A further study has recently suggested that our solar system has built-in constraints on the degree of movement of inner planet orbits, preventing them from becoming increasingly chaotic and colliding. French mathematician Henri Poincaré (1854–1912) famously highlighted the impossibility of modelling accurately three or more moving bodies (the three-body problem), where predictability becomes increasingly difficult as time progresses.

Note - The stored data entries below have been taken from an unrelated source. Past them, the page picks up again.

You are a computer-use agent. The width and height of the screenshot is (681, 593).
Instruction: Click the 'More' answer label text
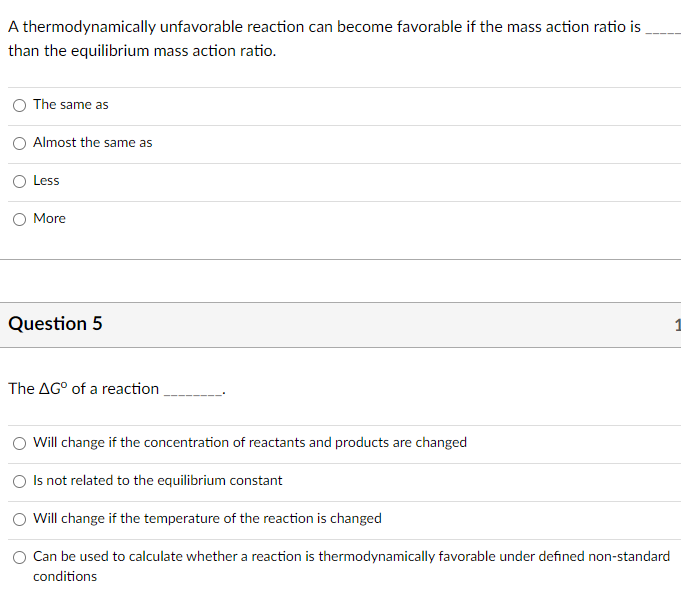50,219
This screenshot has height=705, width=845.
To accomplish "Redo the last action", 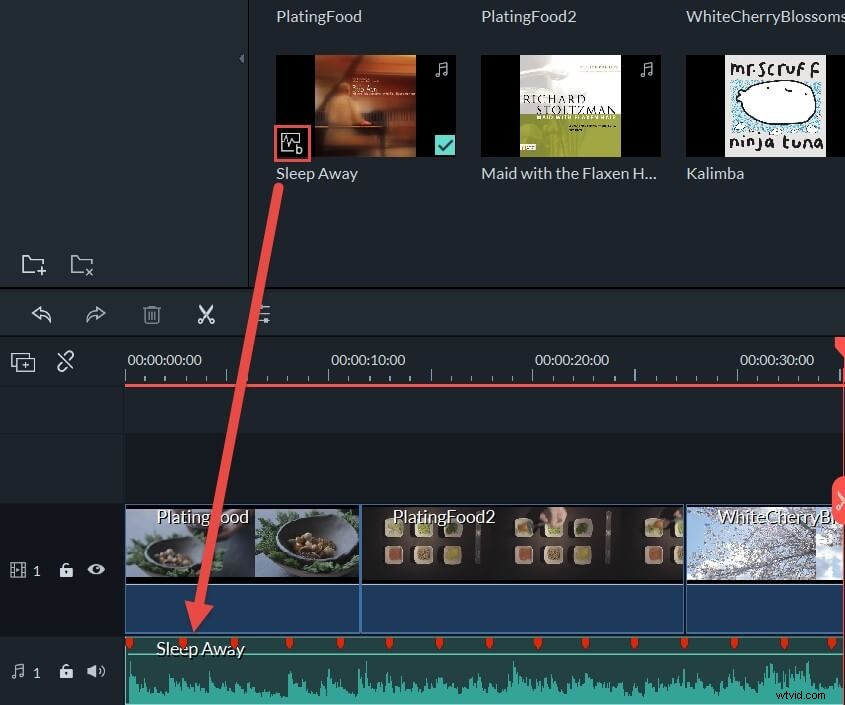I will point(96,314).
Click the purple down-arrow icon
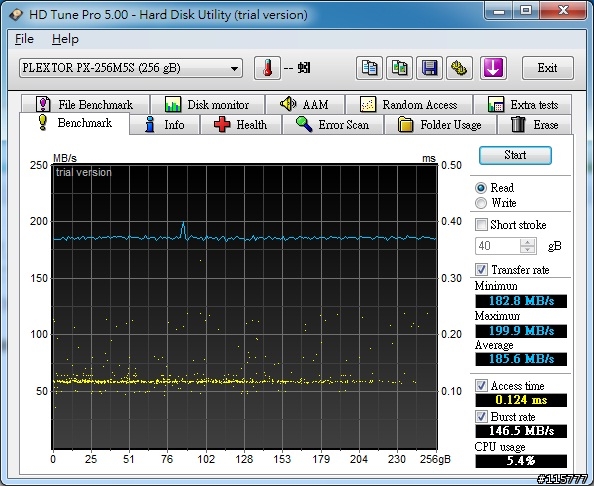 (x=493, y=68)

As such, small changes in the position of the inner planets would compound and destabilize their order in only 100 million years or so, which is about one fiftieth of the supposed evolutionary age assigned to the solar system.
However, the latest mathematical modelling suggests that certain symmetries in the orbits of the planets prevent this, which restricts the chaotic forces at work.5 Yet such stability is not evident in other planetary systems in the Milky Way.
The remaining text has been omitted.